TASK DETAILS:
Only the lines below from the one with "The image size is (1504, 1128)." through the one with "424x240 pixels." are to be written out, exactly and without any images.

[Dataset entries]
--------------------------------------------------

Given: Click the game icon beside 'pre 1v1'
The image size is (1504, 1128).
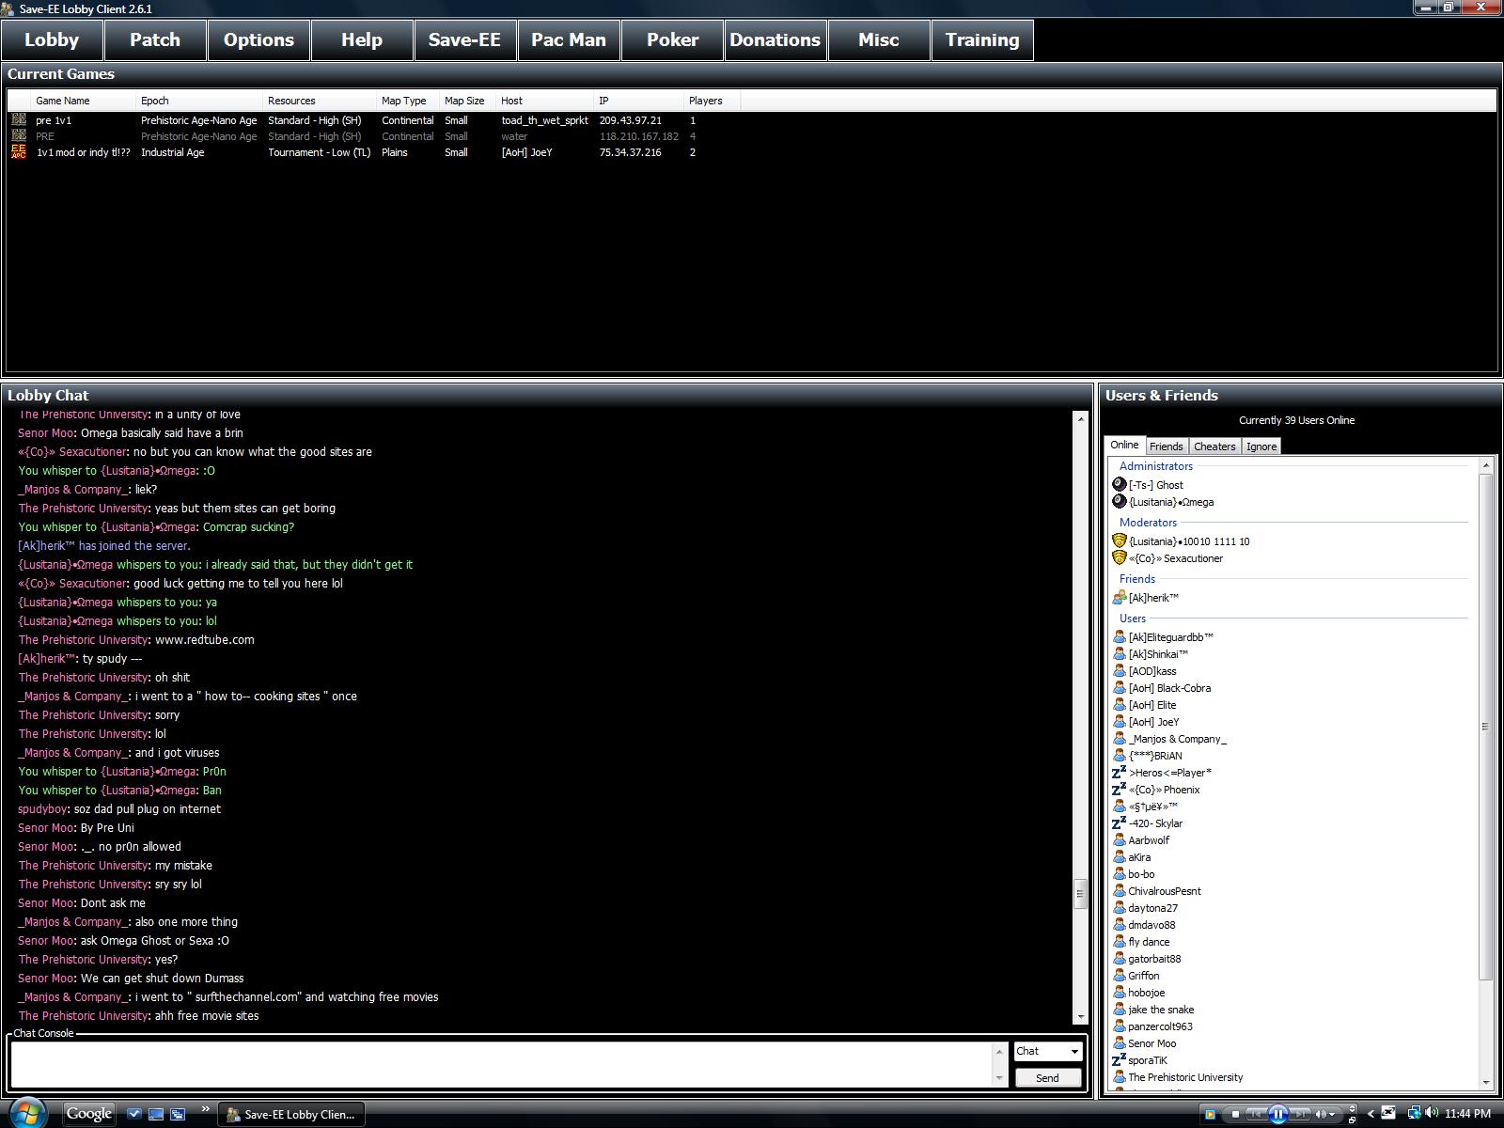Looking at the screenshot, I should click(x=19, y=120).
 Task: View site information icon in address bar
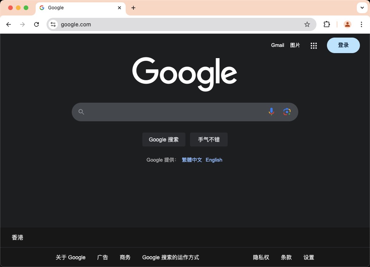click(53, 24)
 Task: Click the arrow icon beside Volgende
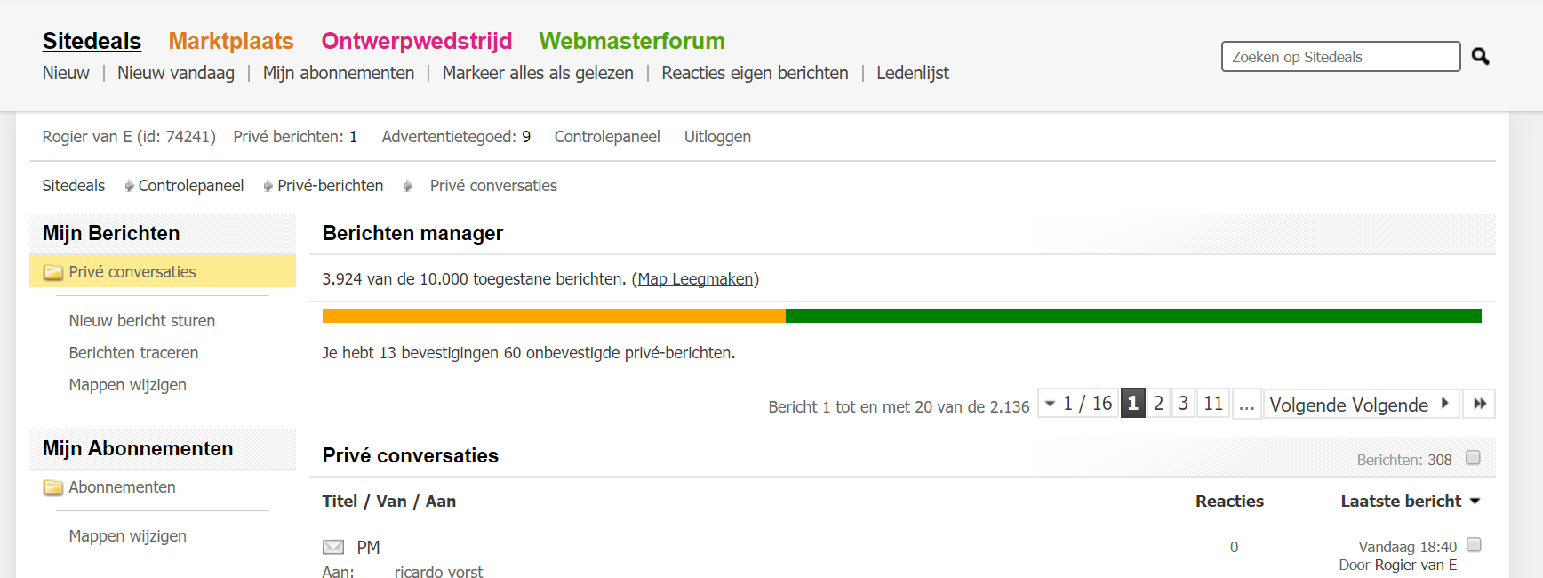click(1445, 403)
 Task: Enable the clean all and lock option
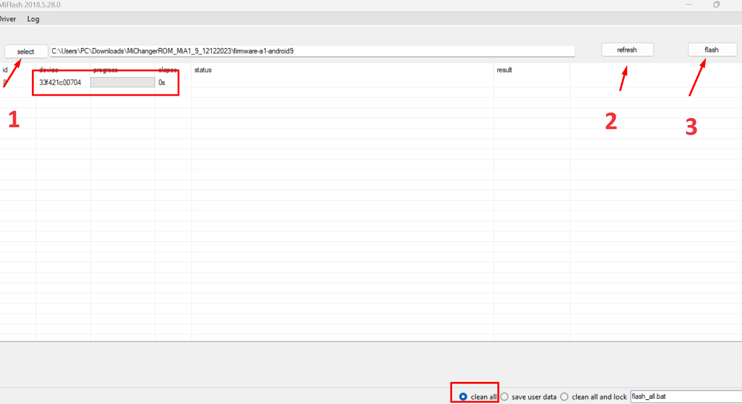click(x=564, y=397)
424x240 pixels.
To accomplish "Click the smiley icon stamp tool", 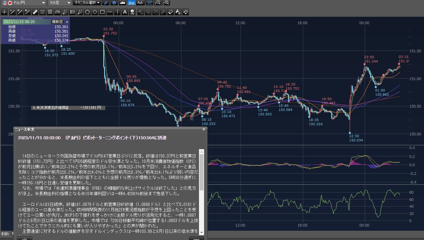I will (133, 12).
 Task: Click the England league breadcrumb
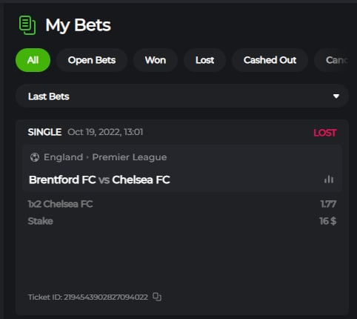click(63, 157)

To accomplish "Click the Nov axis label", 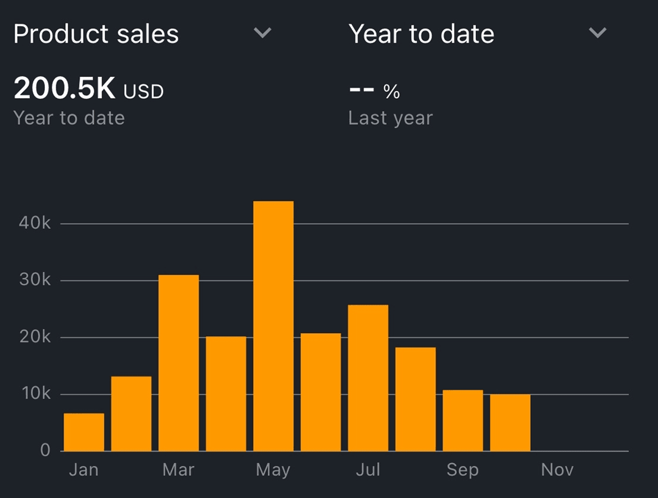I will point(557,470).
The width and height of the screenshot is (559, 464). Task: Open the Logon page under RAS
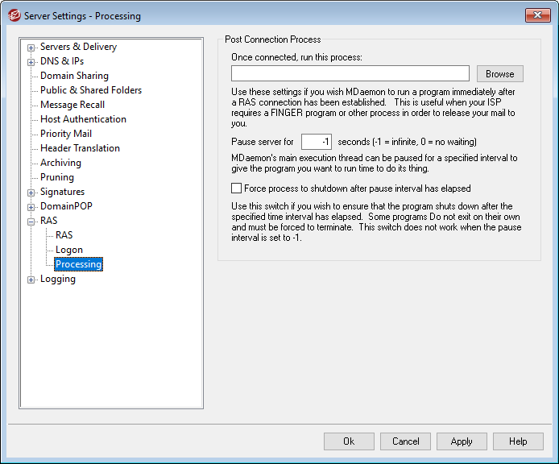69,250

--------------------------------------------------

SOLVED EXERCISE:
The image size is (1504, 1128).
Looking at the screenshot, I should click(x=19, y=120).
 Task: View site information icon in address bar
click(53, 24)
 Task: Click the arrow icon beside Volgende
click(1445, 403)
 Task: Enable the clean all and lock option
click(x=564, y=397)
424x240 pixels.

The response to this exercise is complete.